--- EXCERPT TO READ ---
┌──

So, you concede that your original point was incorrect?

Crwysmam · 12/10/2025 16:24

OchonAgusOchonOh · 12/10/2025 16:01

I think part of the problem is the black and white thinking and the refusal to discuss/listen by many who advocate for vaccine uptake plus the exaggeration wrt impact of some of the diseases by vaccine zealots.

Vaccines can cause harm, as can the diseases vaccinated against. It is important to do a risk benefit analysis when deciding whether to get vaccinated. For example, I never got the flu vaccine until last year as I was at low risk and it's not terribly effective. I am now getting the flu vaccine as I'm on immuno-suppressants for an auto-immune disease triggered by covid. I have a friend who has an auto-immune disease triggered by the covid vaccine so she is reluctant to take any more vaccines. When swine flu was a thing, I didn't get the vaccine as I felt it was rushed and I was not at high risk of harm. People I know rushed out to get it because they believed the "vaccines are good" narrative and one of them now has a long term illness triggered by the vaccine.

└──

--- Saved entries ---
┌──

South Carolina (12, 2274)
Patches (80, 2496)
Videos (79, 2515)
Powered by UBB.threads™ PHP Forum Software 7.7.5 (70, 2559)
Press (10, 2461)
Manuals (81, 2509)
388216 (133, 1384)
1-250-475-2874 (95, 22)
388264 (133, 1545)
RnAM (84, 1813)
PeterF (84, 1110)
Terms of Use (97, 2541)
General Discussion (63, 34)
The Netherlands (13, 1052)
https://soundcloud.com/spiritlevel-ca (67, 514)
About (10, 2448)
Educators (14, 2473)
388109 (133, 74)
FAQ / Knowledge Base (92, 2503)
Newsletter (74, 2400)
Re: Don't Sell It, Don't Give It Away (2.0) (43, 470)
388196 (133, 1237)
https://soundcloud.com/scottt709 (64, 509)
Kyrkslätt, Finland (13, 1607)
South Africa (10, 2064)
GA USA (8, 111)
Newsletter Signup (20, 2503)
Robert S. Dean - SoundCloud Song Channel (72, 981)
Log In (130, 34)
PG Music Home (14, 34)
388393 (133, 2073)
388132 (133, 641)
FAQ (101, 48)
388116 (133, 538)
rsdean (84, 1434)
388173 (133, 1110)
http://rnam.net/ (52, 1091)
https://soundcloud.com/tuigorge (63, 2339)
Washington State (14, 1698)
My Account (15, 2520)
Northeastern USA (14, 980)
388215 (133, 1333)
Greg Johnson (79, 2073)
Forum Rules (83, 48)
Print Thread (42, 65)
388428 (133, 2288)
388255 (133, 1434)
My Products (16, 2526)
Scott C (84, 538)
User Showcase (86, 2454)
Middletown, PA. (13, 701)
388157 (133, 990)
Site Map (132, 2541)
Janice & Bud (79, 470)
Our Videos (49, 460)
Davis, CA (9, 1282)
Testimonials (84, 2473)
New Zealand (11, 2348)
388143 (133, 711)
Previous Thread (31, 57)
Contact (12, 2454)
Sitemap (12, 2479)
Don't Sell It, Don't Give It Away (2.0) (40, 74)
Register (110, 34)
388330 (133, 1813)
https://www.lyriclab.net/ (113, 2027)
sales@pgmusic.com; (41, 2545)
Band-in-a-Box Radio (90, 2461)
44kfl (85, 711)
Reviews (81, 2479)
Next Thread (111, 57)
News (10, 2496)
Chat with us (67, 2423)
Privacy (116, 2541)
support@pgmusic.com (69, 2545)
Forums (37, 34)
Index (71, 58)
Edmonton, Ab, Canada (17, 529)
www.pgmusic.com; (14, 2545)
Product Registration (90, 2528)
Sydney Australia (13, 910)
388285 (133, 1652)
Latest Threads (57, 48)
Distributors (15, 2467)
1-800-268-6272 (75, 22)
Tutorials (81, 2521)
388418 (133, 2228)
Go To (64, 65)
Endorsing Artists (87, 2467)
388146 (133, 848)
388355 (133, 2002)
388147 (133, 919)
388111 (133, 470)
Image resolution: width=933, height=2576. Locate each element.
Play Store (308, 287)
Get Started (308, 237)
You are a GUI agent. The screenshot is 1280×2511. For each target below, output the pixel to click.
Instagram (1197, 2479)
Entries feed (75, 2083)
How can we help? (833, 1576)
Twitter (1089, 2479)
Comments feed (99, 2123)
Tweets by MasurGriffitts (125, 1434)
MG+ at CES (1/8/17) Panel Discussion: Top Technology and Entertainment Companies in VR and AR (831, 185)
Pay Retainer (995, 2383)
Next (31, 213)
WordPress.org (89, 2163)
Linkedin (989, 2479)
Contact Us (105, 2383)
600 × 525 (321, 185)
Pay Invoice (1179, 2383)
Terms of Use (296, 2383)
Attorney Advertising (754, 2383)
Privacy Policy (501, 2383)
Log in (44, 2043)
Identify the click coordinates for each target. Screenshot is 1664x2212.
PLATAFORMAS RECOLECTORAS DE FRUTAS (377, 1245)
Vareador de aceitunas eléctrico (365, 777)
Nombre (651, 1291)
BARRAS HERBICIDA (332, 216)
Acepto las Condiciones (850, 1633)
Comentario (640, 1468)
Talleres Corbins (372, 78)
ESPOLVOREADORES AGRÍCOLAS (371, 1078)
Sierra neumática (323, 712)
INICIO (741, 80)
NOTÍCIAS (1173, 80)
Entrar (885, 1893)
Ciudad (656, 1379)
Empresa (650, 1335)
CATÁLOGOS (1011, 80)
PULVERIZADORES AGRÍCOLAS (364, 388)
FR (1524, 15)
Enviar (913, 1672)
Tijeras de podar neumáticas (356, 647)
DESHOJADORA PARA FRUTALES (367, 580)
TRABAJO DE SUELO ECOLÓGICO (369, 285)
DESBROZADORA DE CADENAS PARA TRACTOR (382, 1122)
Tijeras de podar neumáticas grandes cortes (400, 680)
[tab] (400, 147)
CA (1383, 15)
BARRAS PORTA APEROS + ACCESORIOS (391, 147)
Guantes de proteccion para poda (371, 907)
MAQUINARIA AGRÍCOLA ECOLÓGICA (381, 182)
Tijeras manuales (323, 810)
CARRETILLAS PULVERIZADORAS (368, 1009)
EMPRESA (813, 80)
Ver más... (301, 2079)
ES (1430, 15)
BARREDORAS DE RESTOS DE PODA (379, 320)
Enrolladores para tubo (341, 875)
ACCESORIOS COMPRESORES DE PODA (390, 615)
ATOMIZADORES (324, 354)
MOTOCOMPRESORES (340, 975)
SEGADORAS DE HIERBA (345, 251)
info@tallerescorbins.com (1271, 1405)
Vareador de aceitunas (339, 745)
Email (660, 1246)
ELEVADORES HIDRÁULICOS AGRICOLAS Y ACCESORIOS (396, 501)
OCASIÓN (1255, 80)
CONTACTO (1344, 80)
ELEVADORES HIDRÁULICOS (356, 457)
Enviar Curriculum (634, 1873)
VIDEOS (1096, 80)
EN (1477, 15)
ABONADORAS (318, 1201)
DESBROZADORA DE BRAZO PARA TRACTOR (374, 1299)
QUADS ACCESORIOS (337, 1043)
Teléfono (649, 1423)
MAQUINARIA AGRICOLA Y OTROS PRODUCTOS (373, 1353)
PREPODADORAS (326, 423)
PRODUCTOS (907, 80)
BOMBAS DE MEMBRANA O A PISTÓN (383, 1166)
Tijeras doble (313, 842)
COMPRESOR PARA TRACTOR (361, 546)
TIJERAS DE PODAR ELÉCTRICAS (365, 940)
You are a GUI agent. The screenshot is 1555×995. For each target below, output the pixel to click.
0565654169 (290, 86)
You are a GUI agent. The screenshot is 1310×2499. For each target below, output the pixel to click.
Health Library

└──

--- HOW TO COMPLETE THIS TASK ---
In the forum post above, why is the writer now getting the flu vaccine?

--- EXPECTED OUTPUT ---
The writer is on immuno-suppressants for an auto-immune disease triggered by covid.